Race, Ignorance, Racism

Not spending millions more to hire and train swarms of Internal Revenue Service agents to poke, audit, investigate and squeeze more tax dollars from wealthier Americans would be — you knew this was coming — racist

That’s the new argument for siccing the IRS on wealthier Americans; they’re more likely to be white than black.

“The federal government is losing billions in unpaid taxes,” informs a Washington Post headline, “in part due to racial disparities in the tax code.”

What racially based inequalities, precisely?

“The inequity rests on long-​established tax breaks that favor White Americans over Black Americans in three areas — marriage, homeownership and retirement, according to Dorothy A. Brown, an Emory University law professor,” writes Post columnist Joe Davidson.

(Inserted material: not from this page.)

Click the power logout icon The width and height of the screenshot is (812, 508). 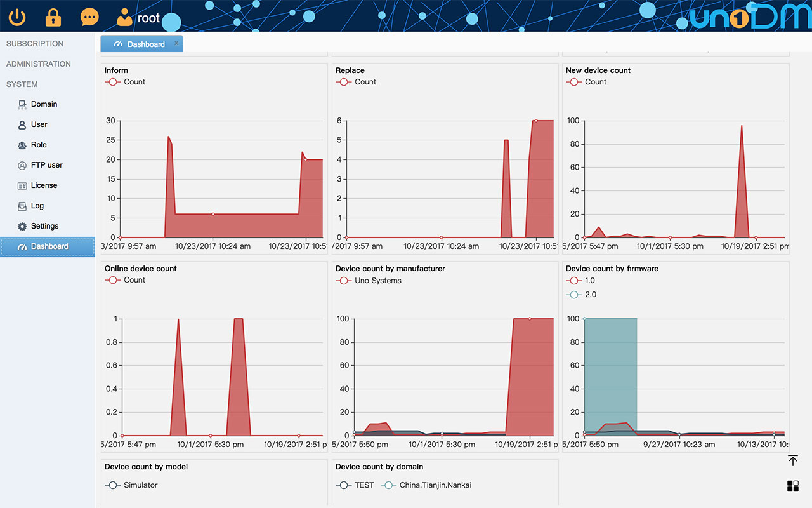coord(17,17)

Because, for instance, “White people … are much more likely to be homeowners,” and more likely than blacks “to work for companies that offer tax favored retirement plans.”

Davidson offered no further discussion of marriage.

One can argue for or against hiring more IRS agents. (I’m against.) But to calculate the merits based on the skin color of the people most likely to be investigated is … racist.

Where does such skewed logic lead?

“The Virginia Department of Education (VDOE) is moving to eliminate all accelerated math options prior to 11th grade,” Fox News reports, “effectively keeping higher-​achieving students from advancing as they usually would in the school system.”

This statewide policy designed to hurt so many individual students — and to help none — is predicated on closing a racial gap in math performance. By knee-​capping the higher performing students of all races.*

So which is worse? That it’s a human rights violation … or that it is so incredibly stupid?

This is Common Sense. I’m Paul Jacob. 


* As a candidate in this year’s Virginia House elections explained to The Federalist, the proposed statewide policy “is incredibly belittling, arrogant, and racist in assuming that children of color cannot reach advanced classes in math.”